Extract provided.
====
On June 6, Sam Stout knocked out Yves Edwards at UFC 131, with head trainer and brother-in-law Shawn Tompkins in his corner. A little more than two months later, he was attending Tompkins’ funeral, the respected MMA coach having died in his sleep at age 37.

Stout will enter the cage for the first time since his mentor’s death, when he squares off with talented but enigmatic Brazilian Thiago Tavares. One of the lightweight division’s more accomplished and polished kickboxers, Stout has shown improved takedown defense and even more refined striking in recent outings. The 27-year-old has rattled off four wins in five fights, including a one-sided unanimous decision over “The Ultimate Fighter” Season 5 semifinalist Joe Lauzon.

Tavares will be no easy out. A three-time “Fight of the Night” award winner -- all of them, interestingly enough, in defeat -- the 27-year-old Brazilian jiu-jitsu black belt looked to be in prime form in August, when he dispatched Spencer Fisher on second-round punches at UFC 134. However, Tavares has not posted consecutive wins in more than four years.

Real Deal, Real Test

Yuri “Marajo” Alcantara File Photo

“Marajo” has been on a roll.
====
Material provided.
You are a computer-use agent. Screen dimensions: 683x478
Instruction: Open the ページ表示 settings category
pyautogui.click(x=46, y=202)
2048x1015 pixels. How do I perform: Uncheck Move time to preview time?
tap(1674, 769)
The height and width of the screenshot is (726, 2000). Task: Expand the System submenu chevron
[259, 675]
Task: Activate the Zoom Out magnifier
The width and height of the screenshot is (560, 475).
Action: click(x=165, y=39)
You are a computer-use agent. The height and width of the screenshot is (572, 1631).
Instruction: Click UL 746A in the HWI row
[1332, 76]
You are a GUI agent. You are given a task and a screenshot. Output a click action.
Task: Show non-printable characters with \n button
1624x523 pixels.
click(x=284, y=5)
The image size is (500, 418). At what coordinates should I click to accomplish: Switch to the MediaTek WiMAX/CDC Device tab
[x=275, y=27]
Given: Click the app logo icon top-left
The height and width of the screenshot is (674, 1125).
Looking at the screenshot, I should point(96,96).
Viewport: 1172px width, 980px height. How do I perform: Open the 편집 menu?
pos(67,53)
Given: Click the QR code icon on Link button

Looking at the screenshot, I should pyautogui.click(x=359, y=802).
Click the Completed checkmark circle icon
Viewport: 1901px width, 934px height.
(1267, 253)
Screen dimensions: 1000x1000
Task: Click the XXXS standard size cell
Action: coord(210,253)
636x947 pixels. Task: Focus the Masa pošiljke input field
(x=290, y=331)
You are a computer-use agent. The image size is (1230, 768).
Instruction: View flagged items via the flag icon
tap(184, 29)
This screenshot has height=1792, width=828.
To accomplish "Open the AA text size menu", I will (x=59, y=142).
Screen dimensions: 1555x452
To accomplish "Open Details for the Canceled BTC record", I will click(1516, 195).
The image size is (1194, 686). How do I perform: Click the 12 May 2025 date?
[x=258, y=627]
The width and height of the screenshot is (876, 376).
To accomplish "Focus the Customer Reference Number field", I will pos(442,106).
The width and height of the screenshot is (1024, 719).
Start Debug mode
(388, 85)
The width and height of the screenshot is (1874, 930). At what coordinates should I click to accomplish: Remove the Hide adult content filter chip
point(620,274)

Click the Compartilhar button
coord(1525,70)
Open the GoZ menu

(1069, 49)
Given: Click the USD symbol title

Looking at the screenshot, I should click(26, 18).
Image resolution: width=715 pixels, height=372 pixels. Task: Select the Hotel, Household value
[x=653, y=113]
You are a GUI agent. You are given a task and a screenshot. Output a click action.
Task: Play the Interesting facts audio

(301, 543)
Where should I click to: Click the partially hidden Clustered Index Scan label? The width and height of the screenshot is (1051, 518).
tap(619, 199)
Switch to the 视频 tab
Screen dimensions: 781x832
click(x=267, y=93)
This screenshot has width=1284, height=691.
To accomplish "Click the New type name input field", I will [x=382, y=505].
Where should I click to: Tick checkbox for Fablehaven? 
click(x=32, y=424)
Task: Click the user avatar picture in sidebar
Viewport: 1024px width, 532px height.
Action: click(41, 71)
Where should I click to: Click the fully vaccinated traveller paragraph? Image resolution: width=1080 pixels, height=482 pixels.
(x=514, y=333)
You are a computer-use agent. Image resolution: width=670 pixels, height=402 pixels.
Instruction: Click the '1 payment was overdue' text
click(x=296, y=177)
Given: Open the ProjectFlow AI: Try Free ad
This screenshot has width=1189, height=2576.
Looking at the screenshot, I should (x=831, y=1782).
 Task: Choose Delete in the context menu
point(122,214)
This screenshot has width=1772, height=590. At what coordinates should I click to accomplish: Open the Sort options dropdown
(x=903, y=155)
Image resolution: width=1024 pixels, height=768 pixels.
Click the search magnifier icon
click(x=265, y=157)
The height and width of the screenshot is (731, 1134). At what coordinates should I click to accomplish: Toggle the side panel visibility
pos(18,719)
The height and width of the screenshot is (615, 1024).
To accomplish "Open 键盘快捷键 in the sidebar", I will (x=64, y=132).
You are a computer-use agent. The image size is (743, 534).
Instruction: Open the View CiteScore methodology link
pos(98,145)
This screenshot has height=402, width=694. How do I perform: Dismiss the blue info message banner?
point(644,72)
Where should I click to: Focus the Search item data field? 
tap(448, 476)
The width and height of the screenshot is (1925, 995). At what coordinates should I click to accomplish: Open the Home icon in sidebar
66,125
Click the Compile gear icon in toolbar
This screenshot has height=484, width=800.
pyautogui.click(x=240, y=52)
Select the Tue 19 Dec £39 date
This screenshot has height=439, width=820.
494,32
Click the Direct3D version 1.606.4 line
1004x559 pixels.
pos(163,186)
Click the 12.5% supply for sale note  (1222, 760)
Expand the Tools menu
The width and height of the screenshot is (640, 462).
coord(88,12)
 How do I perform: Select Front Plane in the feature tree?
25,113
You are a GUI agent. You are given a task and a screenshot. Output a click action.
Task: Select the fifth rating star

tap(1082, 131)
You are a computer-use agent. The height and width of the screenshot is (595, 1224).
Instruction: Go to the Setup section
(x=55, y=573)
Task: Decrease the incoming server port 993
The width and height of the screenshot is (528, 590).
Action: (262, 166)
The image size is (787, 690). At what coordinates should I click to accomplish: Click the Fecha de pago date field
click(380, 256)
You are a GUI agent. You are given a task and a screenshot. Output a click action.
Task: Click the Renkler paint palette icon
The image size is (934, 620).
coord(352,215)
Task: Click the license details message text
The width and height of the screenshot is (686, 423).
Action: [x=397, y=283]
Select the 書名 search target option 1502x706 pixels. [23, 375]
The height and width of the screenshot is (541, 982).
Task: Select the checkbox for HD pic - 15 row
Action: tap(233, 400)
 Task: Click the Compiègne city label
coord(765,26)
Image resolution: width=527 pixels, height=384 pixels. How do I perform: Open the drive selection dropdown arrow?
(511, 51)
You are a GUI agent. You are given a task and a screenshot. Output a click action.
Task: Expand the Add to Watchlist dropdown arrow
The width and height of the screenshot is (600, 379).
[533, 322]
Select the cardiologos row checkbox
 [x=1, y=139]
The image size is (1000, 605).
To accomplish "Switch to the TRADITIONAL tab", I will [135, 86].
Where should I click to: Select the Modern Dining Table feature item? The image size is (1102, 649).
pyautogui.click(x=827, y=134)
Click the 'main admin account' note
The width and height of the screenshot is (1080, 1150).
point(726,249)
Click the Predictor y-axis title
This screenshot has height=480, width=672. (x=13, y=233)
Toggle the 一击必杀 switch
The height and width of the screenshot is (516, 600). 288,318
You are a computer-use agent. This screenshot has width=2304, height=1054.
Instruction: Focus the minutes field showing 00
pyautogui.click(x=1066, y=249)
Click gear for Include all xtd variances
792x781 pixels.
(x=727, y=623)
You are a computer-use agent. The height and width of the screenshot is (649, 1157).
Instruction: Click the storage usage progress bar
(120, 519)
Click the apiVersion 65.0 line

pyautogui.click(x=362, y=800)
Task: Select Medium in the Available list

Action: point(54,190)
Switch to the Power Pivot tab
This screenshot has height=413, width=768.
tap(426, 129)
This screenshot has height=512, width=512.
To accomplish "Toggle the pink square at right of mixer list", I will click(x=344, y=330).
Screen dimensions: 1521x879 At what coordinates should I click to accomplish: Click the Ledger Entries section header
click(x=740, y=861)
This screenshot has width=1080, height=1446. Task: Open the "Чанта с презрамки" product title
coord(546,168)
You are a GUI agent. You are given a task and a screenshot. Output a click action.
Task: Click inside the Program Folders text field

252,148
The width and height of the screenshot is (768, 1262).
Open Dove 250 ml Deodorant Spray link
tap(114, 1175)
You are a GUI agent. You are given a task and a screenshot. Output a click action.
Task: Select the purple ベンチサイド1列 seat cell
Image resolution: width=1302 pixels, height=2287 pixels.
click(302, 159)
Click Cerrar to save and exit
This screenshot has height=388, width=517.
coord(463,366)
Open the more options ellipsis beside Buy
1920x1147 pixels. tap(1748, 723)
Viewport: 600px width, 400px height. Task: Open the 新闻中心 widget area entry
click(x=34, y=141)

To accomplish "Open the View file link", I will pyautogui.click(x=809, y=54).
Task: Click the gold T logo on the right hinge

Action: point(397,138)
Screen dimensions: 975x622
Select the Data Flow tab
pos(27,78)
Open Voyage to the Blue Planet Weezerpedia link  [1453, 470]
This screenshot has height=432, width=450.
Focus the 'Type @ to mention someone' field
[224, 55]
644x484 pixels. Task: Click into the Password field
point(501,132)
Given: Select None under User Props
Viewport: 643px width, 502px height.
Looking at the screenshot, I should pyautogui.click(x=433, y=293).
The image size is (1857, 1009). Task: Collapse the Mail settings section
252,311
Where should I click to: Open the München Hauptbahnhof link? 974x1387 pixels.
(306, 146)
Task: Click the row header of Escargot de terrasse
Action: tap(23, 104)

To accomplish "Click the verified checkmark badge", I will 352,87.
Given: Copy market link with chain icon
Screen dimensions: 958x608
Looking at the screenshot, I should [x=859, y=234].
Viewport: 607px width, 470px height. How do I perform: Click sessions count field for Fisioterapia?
====
Work request A.
Answer these questions using the fight preview:
(i) At which event did Sam Stout knock out Yves Edwards?
(ii) At what age did Shawn Tompkins die?
(iii) How many "Fight of the Night" awards has Thiago Tavares won?
Work request B. Write out the fight preview from "Tavares will be" to "than four years.".

Answer box A.
(i) UFC 131
(ii) 37
(iii) Three

Answer box B.
Tavares will be no easy out. A three-time “Fight of the Night” award winner -- all of them, interestingly enough, in defeat -- the 27-year-old Brazilian jiu-jitsu black belt looked to be in prime form in August, when he dispatched Spencer Fisher on second-round punches at UFC 134. However, Tavares has not posted consecutive wins in more than four years.